→ Stored records
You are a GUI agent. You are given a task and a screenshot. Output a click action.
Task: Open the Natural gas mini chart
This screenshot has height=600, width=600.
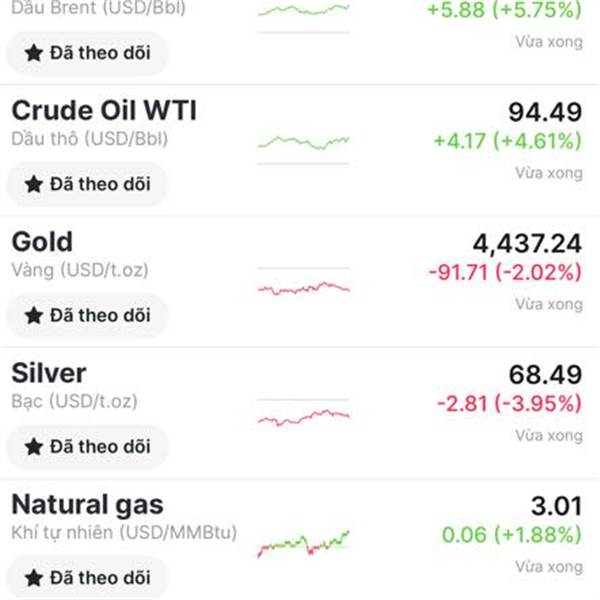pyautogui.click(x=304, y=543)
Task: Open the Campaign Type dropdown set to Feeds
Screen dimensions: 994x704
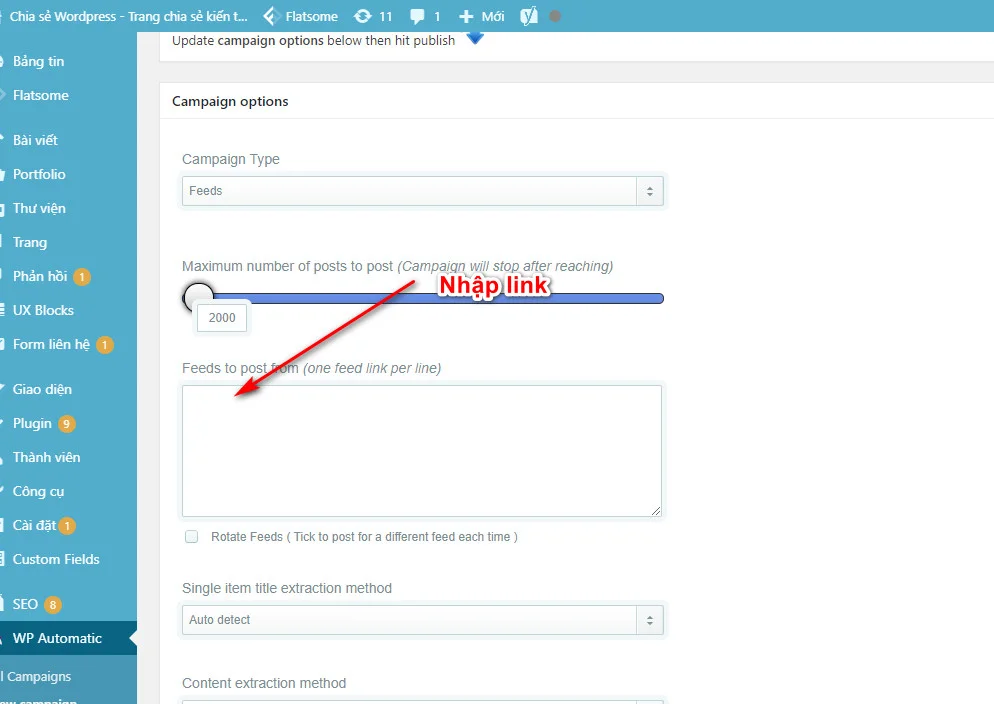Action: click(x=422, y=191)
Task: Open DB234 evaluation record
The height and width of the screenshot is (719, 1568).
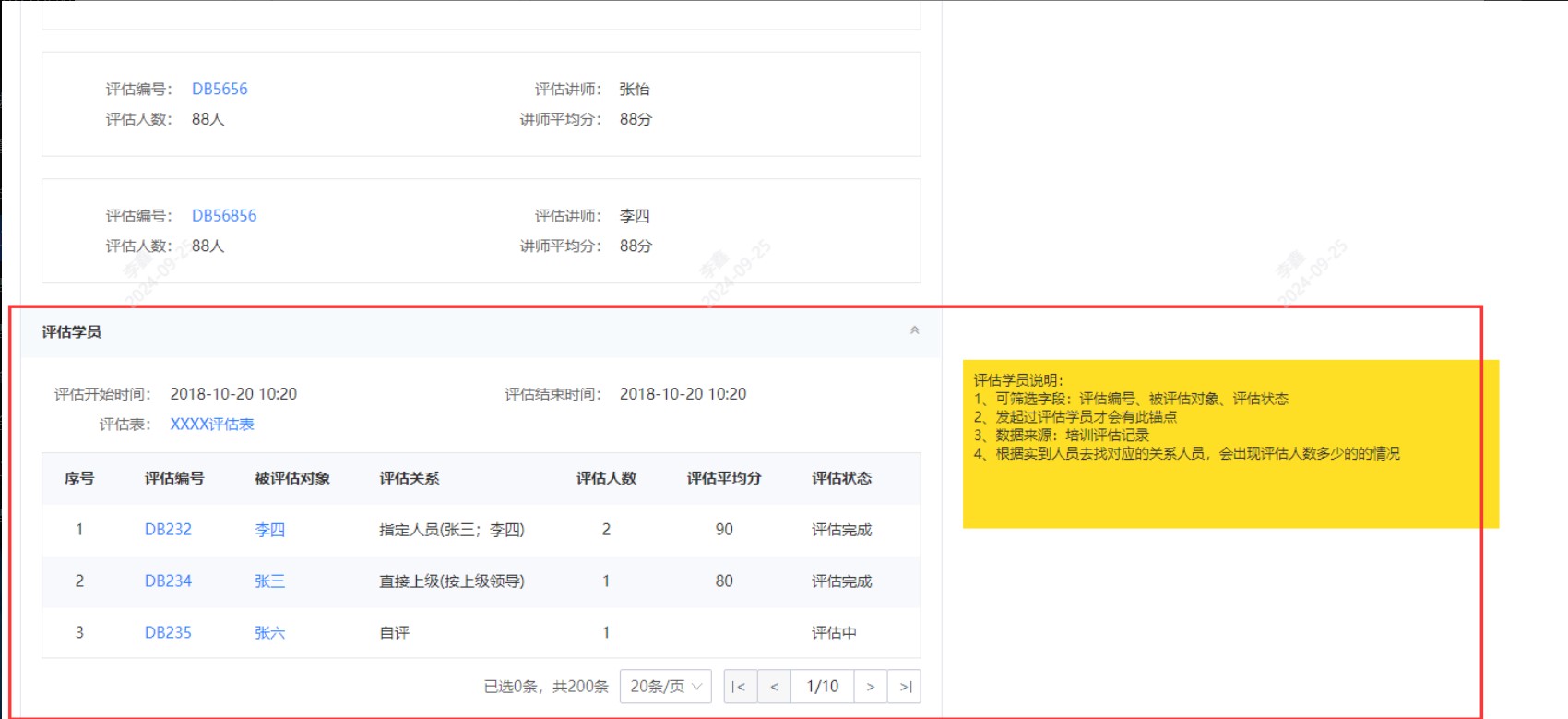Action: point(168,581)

→ Exercise objective
Repeat the data exactly. Pictures should not appear.

→ Response area
You are a GUI agent. You are given a task and a screenshot. Output a click action.
Task: Open the Natural gas mini chart
This screenshot has height=600, width=600.
pyautogui.click(x=304, y=543)
Task: Open the Campaign Type dropdown set to Feeds
Screen dimensions: 994x704
Action: click(x=422, y=191)
Task: Open DB234 evaluation record
The height and width of the screenshot is (719, 1568).
Action: point(168,581)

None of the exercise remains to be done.